For whatever reason, the current setup has not worked out, and Greg Schiano has to make staffing changes after the season to right the ship. There are a myriad of examples from across college football to show the extent of how a good or bad coordinator can impact a team. Ron Zook at Illinois looked to be dead in the water, and has seemingly saved his with assists from Paul Petrino and Vic Koenning. Steve Addazio has proven to be an inadequate replacement for Dan Mullen at Florida. Conversely, Rich Rodriguez built a fabulous offense at Michigan, but their 114th-ranked defense has been that team's Achilles heel.

This is not meant to be a personal missive against Kirk Ciarrocca, or lay all the blame at his feet, but the current setup isn't working and needs to change. Rutgers needs to hire a new offensive coordinator for 2011, one who both (A) has a proven track record of success with a major conference or NFL program (meaning a bigger financial commitment will be necessary), and (B) commits to implementing more of a conventional offensive scheme. While the offensive line has been by far the worst unit for Rutgers this year, I lean towards giving Kyle Flood one more reprieve due to his past success, a desire to keep some continuity, and the difficulty with directly attributing blame for everything that's gone wrong. That's a matter of opinion however, and no team unit this year has performed well enough to be completely above criticism.

As to who could come in next year, that won't be entirely clear until this winter's coaching carousel starts moving into high gear. Louisville and Syracuse for example were able to find some good assistants (Mike Sanford and Scott Shafer respectively) off of the scrap heap. That will probably be a fruitful avenue, but it remains to be seen which programs will clean house besides Minnesota. I.e., any dreams of pulling Mark Whipple away from Miami may not be very realistic. There are other coaches with ties to the Northeast (UVA OC Bill Lazor, Vikings QB coach Kevin Rogers), or perhaps Coach Schiano could open his rolodex and get a recommendation from one of his friends in the profession.

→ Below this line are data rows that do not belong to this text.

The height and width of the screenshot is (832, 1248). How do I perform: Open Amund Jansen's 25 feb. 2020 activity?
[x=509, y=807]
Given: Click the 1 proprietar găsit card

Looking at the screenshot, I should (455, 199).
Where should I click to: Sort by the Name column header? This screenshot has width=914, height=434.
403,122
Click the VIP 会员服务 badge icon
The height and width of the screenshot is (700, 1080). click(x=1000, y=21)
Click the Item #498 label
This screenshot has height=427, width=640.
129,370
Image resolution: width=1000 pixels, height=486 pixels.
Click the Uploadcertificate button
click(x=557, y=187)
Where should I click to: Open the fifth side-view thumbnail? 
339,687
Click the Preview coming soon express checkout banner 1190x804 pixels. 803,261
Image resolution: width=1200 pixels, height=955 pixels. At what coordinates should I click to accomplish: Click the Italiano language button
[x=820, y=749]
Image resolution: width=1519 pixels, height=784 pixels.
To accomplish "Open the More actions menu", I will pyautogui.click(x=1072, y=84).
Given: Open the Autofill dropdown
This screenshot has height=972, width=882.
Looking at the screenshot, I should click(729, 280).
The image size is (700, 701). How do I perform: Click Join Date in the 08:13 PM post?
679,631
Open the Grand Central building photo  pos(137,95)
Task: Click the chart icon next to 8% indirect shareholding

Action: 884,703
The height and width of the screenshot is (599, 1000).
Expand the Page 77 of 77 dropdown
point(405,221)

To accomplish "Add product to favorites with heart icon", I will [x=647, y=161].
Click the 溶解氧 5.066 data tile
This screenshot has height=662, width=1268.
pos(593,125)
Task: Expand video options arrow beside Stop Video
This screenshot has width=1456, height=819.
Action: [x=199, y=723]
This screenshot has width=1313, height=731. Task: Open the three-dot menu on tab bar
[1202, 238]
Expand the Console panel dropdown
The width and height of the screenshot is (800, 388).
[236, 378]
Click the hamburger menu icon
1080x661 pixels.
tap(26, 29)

Regardless of what happens, something has to give. Schiano isn't in any danger of being on the hot seat, but he is not above criticism, especially if he decides to stand pat. He is many things, and maybe a little stubborn at times, but he is not blind. The current setup is not tenable, and not functioning on any level. Rutgers needs to make at least one, if not multiple staffing changes after the season in order to resume the program's upward trajectory from the past few seasons. Not making any changes to the status quo are unfathomable, and the hope of cleaning house and starting anew in 2011 is one factor keeping me invested over a final month of the season that's likely to be full of the same Rutgers offensive futility that has been on display all year.